Occidental Petroleum (OXY), one of the largest U.S. shale producers with a 1.4-million-barrel-per-day production base, delivered a first-quarter 2026 adjusted EPS of $1.06 against a Street estimate of just $0.59, a beat of more than 80%.

The catalyst was a combination of operational outperformance and a fundamentally tighter global oil market driven by the U.S.-Israel war on Iran, which has effectively closed the Strait of Hormuz to commercial traffic and removed a significant share of Middle Eastern supply from world markets.

Production averaged 1.426 million barrels of oil equivalent per day in Q1, exceeding the high end of guidance by 21,000 BOE per day, with the beat driven by top-tier new well performance across the Permian and Rockies and a record topside uptime of 98% in the Gulf of America.

Free cash flow before working capital came in at approximately $1.7 billion for the quarter, up roughly 607% year over year from just $240 million in the prior-year period, a result CFO Sunil Mathew attributed to both higher commodity prices and continued cost efficiency gains.

[Data provided]:
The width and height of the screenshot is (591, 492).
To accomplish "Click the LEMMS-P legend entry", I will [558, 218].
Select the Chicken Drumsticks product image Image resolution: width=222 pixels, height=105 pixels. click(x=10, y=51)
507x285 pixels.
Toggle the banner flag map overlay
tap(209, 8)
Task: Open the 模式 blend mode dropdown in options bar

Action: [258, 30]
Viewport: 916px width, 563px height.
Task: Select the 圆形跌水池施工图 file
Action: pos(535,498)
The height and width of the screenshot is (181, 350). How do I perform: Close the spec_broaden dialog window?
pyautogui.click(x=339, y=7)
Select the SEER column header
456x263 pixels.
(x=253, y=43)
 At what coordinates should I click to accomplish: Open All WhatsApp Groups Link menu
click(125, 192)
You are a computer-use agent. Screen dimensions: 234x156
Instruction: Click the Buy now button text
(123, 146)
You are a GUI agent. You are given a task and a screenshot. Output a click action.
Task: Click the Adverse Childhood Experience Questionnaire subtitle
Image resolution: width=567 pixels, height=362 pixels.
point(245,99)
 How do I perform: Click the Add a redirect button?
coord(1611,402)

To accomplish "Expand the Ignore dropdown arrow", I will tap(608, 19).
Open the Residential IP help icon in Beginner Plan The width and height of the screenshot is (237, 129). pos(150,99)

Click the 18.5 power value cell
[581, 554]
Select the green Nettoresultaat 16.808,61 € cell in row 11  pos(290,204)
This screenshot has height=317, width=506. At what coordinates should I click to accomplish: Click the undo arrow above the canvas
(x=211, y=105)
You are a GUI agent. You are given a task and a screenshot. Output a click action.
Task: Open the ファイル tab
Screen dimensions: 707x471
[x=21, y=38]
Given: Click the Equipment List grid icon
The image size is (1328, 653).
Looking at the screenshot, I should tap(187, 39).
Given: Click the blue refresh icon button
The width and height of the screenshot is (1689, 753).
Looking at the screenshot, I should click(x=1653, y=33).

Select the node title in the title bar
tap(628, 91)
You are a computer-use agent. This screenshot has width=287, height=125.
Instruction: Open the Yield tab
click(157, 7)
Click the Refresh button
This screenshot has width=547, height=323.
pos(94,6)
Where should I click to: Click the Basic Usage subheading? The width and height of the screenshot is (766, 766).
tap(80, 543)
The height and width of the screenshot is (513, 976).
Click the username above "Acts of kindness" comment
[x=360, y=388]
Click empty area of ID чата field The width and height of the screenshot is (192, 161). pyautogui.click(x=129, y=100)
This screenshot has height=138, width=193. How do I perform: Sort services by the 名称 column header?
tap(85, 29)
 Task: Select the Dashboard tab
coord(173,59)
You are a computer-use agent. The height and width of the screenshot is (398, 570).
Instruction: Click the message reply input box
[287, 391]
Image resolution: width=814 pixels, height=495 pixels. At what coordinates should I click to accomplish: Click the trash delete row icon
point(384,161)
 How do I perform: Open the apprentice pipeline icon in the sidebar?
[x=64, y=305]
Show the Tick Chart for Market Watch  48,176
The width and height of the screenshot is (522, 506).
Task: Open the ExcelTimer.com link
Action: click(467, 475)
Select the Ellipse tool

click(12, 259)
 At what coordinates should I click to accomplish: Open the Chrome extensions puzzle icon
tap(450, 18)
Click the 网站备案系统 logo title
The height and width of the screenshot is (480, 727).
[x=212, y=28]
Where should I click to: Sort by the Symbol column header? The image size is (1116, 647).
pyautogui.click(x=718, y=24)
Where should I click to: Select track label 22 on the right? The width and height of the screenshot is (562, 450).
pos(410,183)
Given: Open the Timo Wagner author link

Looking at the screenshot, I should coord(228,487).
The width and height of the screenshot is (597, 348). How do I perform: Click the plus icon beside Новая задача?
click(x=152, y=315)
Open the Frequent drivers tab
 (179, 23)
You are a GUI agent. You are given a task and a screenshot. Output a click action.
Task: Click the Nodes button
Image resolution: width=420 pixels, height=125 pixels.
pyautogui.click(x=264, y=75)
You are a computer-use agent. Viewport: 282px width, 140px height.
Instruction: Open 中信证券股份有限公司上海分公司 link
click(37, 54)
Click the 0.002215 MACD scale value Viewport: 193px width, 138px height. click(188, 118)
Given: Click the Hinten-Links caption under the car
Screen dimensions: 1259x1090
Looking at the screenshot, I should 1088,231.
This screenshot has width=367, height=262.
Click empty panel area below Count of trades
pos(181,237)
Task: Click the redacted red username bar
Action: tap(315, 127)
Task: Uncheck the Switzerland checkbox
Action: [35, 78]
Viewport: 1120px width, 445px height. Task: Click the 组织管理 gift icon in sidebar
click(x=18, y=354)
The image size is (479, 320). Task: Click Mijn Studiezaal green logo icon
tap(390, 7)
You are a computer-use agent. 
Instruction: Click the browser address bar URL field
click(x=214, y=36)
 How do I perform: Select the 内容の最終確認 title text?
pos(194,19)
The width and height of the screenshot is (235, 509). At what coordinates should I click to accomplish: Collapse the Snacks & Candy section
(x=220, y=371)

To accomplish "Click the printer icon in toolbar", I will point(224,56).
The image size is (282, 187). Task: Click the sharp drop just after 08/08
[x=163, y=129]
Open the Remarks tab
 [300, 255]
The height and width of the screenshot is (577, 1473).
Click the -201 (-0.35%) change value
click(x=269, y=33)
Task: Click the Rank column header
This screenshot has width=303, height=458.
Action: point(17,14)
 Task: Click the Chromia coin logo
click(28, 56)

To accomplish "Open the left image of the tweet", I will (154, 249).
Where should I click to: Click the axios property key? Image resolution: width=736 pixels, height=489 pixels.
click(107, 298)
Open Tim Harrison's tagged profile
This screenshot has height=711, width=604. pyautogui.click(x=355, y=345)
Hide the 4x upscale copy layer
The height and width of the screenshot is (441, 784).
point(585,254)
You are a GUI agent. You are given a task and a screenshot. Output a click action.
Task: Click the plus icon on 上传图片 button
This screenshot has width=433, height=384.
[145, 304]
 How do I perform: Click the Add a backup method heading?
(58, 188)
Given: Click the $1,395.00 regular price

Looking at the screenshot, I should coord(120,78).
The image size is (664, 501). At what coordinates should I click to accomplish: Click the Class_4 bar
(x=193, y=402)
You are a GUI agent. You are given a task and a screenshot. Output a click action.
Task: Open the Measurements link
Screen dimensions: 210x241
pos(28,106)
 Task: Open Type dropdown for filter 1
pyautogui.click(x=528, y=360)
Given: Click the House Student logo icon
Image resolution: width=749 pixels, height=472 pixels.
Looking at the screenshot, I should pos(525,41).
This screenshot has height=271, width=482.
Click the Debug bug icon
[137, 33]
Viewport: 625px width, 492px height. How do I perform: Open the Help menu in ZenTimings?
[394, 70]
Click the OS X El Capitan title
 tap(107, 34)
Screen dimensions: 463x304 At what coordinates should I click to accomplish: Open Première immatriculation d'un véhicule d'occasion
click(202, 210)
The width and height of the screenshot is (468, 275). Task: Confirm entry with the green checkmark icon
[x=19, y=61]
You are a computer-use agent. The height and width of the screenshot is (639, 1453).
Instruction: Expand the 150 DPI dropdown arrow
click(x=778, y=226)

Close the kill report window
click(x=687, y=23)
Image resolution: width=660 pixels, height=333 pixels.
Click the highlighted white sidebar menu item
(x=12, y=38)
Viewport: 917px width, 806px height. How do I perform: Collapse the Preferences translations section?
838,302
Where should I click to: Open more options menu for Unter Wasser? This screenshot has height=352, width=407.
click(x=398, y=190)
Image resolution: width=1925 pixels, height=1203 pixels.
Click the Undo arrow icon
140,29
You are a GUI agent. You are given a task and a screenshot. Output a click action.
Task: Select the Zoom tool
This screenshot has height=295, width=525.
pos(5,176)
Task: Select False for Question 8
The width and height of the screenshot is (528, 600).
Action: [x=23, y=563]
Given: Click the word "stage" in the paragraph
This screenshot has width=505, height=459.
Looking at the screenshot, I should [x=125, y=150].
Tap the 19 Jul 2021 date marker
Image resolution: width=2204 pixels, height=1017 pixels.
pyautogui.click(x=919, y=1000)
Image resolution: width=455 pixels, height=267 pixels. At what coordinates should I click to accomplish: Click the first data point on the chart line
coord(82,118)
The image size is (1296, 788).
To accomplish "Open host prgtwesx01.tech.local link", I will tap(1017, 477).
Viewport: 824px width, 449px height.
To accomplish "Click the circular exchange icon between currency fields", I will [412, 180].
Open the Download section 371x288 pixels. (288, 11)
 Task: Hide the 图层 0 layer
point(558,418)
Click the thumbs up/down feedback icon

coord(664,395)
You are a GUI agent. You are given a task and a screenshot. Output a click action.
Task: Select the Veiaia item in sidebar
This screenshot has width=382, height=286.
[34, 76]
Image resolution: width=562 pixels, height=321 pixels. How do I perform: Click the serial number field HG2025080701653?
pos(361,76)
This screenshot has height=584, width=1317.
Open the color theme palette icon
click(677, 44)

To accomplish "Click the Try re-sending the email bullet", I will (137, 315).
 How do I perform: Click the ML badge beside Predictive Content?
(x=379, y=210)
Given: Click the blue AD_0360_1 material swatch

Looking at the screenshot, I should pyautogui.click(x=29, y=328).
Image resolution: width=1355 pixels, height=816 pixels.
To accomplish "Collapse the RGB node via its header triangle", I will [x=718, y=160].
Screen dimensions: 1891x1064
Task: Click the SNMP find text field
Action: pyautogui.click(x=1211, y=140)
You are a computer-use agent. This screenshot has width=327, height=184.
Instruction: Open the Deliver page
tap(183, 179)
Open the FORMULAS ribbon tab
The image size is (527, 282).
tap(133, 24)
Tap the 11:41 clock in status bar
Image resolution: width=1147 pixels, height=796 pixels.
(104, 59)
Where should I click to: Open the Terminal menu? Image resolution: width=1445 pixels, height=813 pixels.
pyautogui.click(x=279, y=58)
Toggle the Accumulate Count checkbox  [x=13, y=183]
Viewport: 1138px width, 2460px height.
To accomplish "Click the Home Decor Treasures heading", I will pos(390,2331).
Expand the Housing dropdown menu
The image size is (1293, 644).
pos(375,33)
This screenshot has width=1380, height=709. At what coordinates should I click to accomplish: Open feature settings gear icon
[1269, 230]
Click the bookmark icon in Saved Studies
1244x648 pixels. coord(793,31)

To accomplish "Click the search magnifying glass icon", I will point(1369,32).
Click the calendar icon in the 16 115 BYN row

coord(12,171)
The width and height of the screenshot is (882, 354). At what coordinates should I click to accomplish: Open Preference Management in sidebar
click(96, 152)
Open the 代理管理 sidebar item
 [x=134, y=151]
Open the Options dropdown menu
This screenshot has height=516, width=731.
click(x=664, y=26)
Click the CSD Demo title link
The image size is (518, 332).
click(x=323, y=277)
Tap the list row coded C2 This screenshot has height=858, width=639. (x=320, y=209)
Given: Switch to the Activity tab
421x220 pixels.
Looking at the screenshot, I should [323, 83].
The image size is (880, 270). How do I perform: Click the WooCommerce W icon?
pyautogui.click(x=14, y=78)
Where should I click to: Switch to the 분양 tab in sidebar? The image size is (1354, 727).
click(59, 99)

[Prompt]:
Retype the passage from the Occidental Petroleum earnings text starting at "Occidental Petroleum (OXY), one" and ending at "from world markets.".

[Written response]:
Occidental Petroleum (OXY), one of the largest U.S. shale producers with a 1.4-million-barrel-per-day production base, delivered a first-quarter 2026 adjusted EPS of $1.06 against a Street estimate of just $0.59, a beat of more than 80%.

The catalyst was a combination of operational outperformance and a fundamentally tighter global oil market driven by the U.S.-Israel war on Iran, which has effectively closed the Strait of Hormuz to commercial traffic and removed a significant share of Middle Eastern supply from world markets.